As soon as mediapersons, police and rescue officials reached the site, the second blast went off. Television channels counted the two explosions as suicide attacks. Most of the casualties were caused by the second blast.
The bombings disrupted power supplies and plunged the Alamdar Road neighbourhood into darkness. The area is dominated by the Hazara community, who are Shias by sect. Lashkar-e-Jhangvi claimed responsibility for the blast and said their target was the Hazara community.
Human Rights Watch censures Pakistan
Pakistan’s “persistent failure” to protect the Shia Muslims from recurring sectarian attacks has come under criticism from Human Rights Watch (HRW) which says the Shia communities live in a state of siege in the country.

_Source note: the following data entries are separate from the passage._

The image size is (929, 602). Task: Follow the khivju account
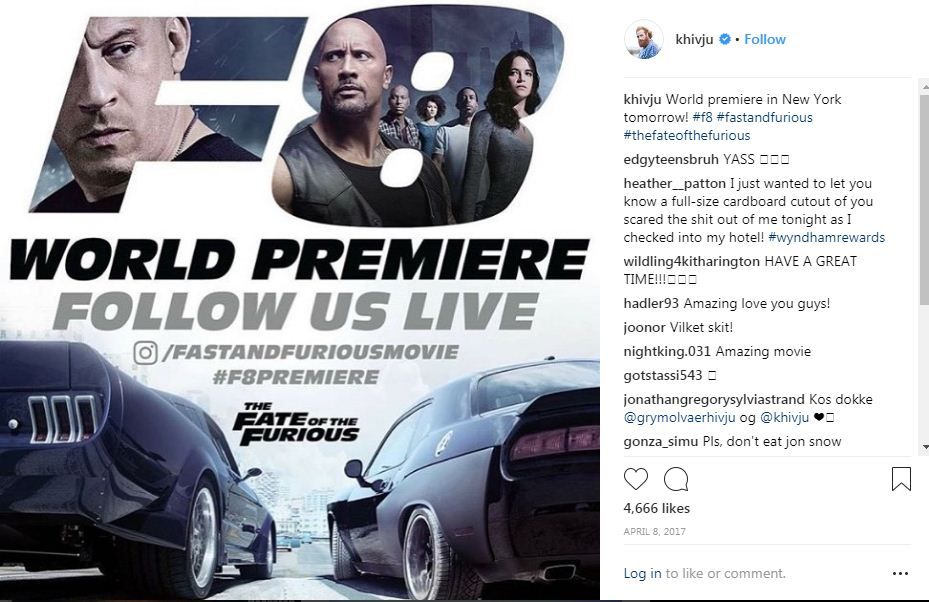click(x=765, y=39)
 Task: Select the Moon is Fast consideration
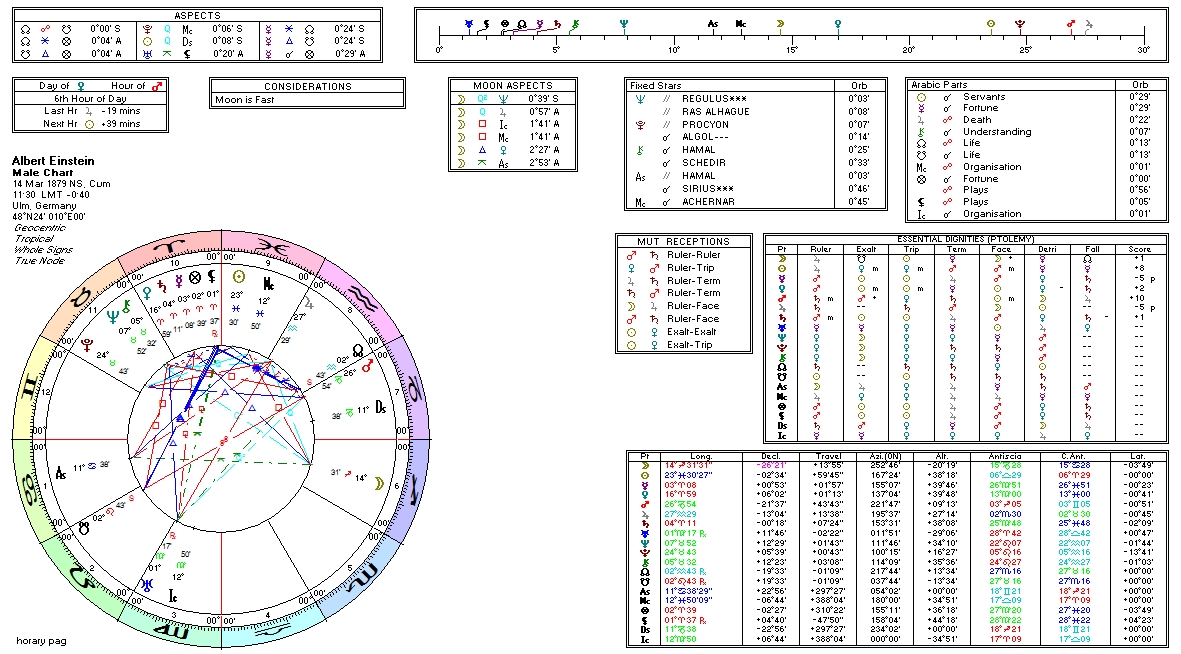point(245,100)

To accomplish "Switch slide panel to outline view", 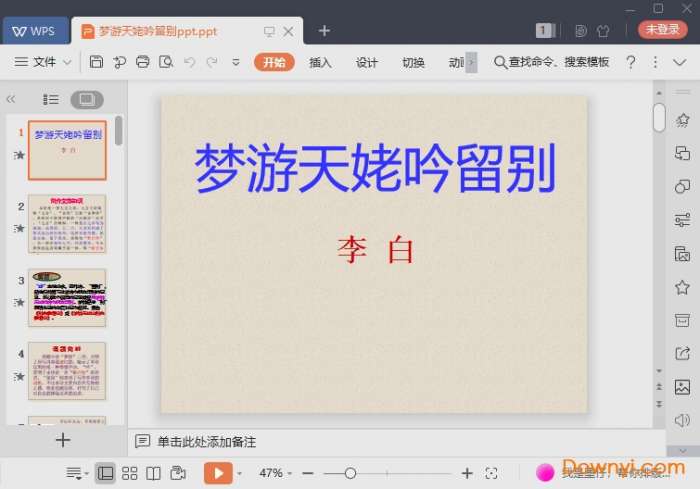I will point(51,99).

Ali Dayan Hasan, Pakistan director at Human Rights Watch, said on Friday, As Shia community members continue to be slaughtered in cold blood, the callousness and indifference of authorities offers a damning indictment of the state, its military and security agencies.
On Thursday, over 100 people were killed and many others injured in a wave of deadly attacks targeting both security guards and Shia Muslims, in the country.
Dayan went on to say that last year was the bloodiest year for Shias in living memory. More than 400 were killed and if yesterdays attack is any indication, it is just going to get worse.
Shia Muslims from Hazara community in Pakistan have been living in mounting fear and desperation of frequent deadly attacks by pro-Taliban militants in Pakistan and neighboring Afghanistan.
Dayan added that the roughly 500,000-strong Shia Hazara community in Quetta is hunted by extremist groups because their ethnically distinct features make them an easy target. They live in a state of siege. Stepping out of the ghetto means risking death.
Everyone has failed them – the security services, the government, the judiciary, Dayan stated.
Militant groups have been engaged in a violent campaign against Shias in Pakistan over the past few years.
Hundreds of Shia Muslims were killed across Pakistan in 2012. The attacks mainly targeted doctors, engineers, high-ranking government officials, teachers, and politicians.
Reports say the fear of the deadly assaults on Hazara Shia Muslims have even made them risk their lives through illegal immigrations to Australia and other countries.